UDFs in Flow V2
UDFs provide custom functionality to your Flow.
Adding the Apply UDF step
You can add the Apply UDF step to a Flow.
-
Open an
.ibflow
file and click Tools > Add Step > Select Step > Apply UDF. -
Set the input and output extensions.
-
Set the input and output folders.
-
Add a registered custom function to the Formula field. The Apply UDF step is added as the last step.
To add the Apply UDF step in a different order, delete previous steps until you can add the Apply UDF step in the right place. Then add the Flow steps that you removed back to your Flow. Be sure to verify the associated input and output folders, scripts directories, and other supporting file structures for the steps that you move.
Pre- and post-run hooks
Custom functions that are defined in the scripts directory and registered with the custom function name can be run before and after a Flow.
-
Pre-Flow UDFs are run immediately after the output folder setup
-
Post-Flow UDFs are run after the entire Run Flow, Run Flows, or Run Metaflow completes
The Post-Flow UDFs for Metaflow work only on binary (.ibflowbin
) files.
Scripts location
For Run Flow, Run Flows, and Run Metaflow, you must define the pre-Flow and post-Flow UDFs within a scripts directory. The scripts directory must be in the same folder as the Flows. The folder is usually called the Workflows/
.
To use the Flow root directory and the file-like object during the custom post-hook step, write your UDF function to accept the flow_info_json
and clients
parameters.
Special input variables
The flow_info_json
dictionary is type FlowInfoDict and contains runtime information about the Flow.
FlowInfoDict = TypedDict('FlowInfoDict',
{'root_output_folder': Text})
-
root_output_folder
is the absolute path to the Run Flow/Flows/Metaflow operation’s output directory. -
input_folder
is the absolute path to the input directory on which we are running the Flow. -
CONFIG
is a set of key-value pairs that are dynamically passed at runtime into a Flow.- An example runtime config:
{"key1": "val1", "key2": "val2"}
- An example runtime config:
-
clients
is an object that contains a property calledibfile
.
To enable forward compatibility, be sure to update your existing functions to accept a variable number of **kwargs
.
Logging in UDF
Use Python’s standard logging
library to log messages from an Apply UDF step, a pre-flow UDF, or a post-flow UDF. Logs will show up in Flow Dashboard. You can filter to see only the logs from UDFs by selecting the “Show Developer Logs Only” option.

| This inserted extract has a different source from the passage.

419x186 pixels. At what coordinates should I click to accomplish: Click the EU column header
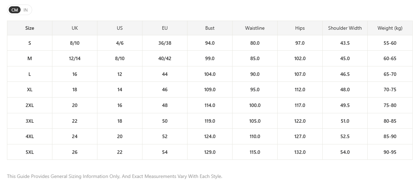coord(165,28)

Flow logs currently have a size limit of 20MB per job ID by default. As a good practice, avoid logging binary values (like images), entire IBDOCs, or extraction results that might contain PII. Logs are stored in the file system.
Logging in UDFs used to be done by the LOGGER object from function context. Although LOGGER
is still supported, we recommend you to directly use the logging
library from Python now.
Pre-Flow UDF example
Sample pre-run UDF:
import logging
def custom_prep_fn(flow_info_json, clients, **kwargs):
logging.info('Flow info json {}'.format(flow_info_json))
root_out = flow_info_json['root_output_folder']
logging.info('Custom UDF started')
if clients:
clients.ibfile.write_file(root_out + '/custom_output.txt', root_out)
logging.info('Custom UDF ended')
def register(name_to_fn):
more_fns = {
'custom_fn_name': {
'fn': custom_prep_fn,
'ex': '',
'desc': ''
}
}
name_to_fn.update(more_fns)
Replace the custom_fn_name
key with one of these function names for the desired Run type:
Run type | Custom function name |
---|---|
Run Flow | flow_custom_prep |
Run Flows | multiflow_custom_prep |
Run Metaflow | metaflow_custom_prep |
Post-Flow UDF example
Sample post-run UDF:
import logging
def custom_post_fn(flow_info_json, clients, **kwargs):
logging.info('Root output folder {}'.format(flow_info_json))
if not clients:
return
root_out = flow_info_json['root_output_folder']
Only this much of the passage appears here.